▶ Try it: Starting at the line that holds "Aplicación Calculadora HbA1c (72, 1614)" and stopping at the line that holds "[Preklopi navigaciju] (72, 2568)", restate the records below word for word, with both of those lines included.

-- Data records follows --

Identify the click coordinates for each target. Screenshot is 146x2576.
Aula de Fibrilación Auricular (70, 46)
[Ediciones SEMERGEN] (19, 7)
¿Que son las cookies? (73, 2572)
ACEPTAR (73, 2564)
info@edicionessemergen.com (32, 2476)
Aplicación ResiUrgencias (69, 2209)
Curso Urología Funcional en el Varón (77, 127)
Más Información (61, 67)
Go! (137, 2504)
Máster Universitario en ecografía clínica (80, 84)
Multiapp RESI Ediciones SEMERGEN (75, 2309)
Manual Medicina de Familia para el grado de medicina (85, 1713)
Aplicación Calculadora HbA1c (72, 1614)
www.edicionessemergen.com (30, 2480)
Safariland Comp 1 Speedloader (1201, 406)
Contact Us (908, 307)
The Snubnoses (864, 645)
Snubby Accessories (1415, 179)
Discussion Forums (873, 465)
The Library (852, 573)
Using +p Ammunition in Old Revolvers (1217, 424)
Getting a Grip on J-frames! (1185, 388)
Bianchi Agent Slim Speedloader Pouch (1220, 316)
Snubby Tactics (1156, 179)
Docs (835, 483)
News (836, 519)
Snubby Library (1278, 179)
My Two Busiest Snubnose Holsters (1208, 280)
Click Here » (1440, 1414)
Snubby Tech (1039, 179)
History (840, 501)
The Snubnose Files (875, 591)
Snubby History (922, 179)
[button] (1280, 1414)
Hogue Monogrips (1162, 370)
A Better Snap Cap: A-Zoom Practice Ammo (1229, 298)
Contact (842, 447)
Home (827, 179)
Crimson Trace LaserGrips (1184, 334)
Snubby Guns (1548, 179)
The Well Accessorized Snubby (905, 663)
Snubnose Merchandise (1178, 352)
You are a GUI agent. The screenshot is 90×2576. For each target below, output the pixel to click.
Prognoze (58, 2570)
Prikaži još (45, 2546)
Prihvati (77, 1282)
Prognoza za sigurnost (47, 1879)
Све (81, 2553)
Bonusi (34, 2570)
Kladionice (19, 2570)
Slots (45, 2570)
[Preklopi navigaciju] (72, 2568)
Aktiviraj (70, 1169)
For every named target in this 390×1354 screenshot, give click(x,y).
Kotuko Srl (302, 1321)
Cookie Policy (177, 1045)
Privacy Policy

-- Data records concluded --

▶ Written answer:
Aplicación Calculadora HbA1c (72, 1614)
www.edicionessemergen.com (30, 2480)
Safariland Comp 1 Speedloader (1201, 406)
Contact Us (908, 307)
The Snubnoses (864, 645)
Snubby Accessories (1415, 179)
Discussion Forums (873, 465)
The Library (852, 573)
Using +p Ammunition in Old Revolvers (1217, 424)
Getting a Grip on J-frames! (1185, 388)
Bianchi Agent Slim Speedloader Pouch (1220, 316)
Snubby Tactics (1156, 179)
Docs (835, 483)
News (836, 519)
Snubby Library (1278, 179)
My Two Busiest Snubnose Holsters (1208, 280)
Click Here » (1440, 1414)
Snubby Tech (1039, 179)
History (840, 501)
The Snubnose Files (875, 591)
Snubby History (922, 179)
[button] (1280, 1414)
Hogue Monogrips (1162, 370)
A Better Snap Cap: A-Zoom Practice Ammo (1229, 298)
Contact (842, 447)
Home (827, 179)
Crimson Trace LaserGrips (1184, 334)
Snubby Guns (1548, 179)
The Well Accessorized Snubby (905, 663)
Snubnose Merchandise (1178, 352)
You are a GUI agent. The screenshot is 90×2576. For each target below, output the pixel to click.
Prognoze (58, 2570)
Prikaži još (45, 2546)
Prihvati (77, 1282)
Prognoza za sigurnost (47, 1879)
Све (81, 2553)
Bonusi (34, 2570)
Kladionice (19, 2570)
Slots (45, 2570)
[Preklopi navigaciju] (72, 2568)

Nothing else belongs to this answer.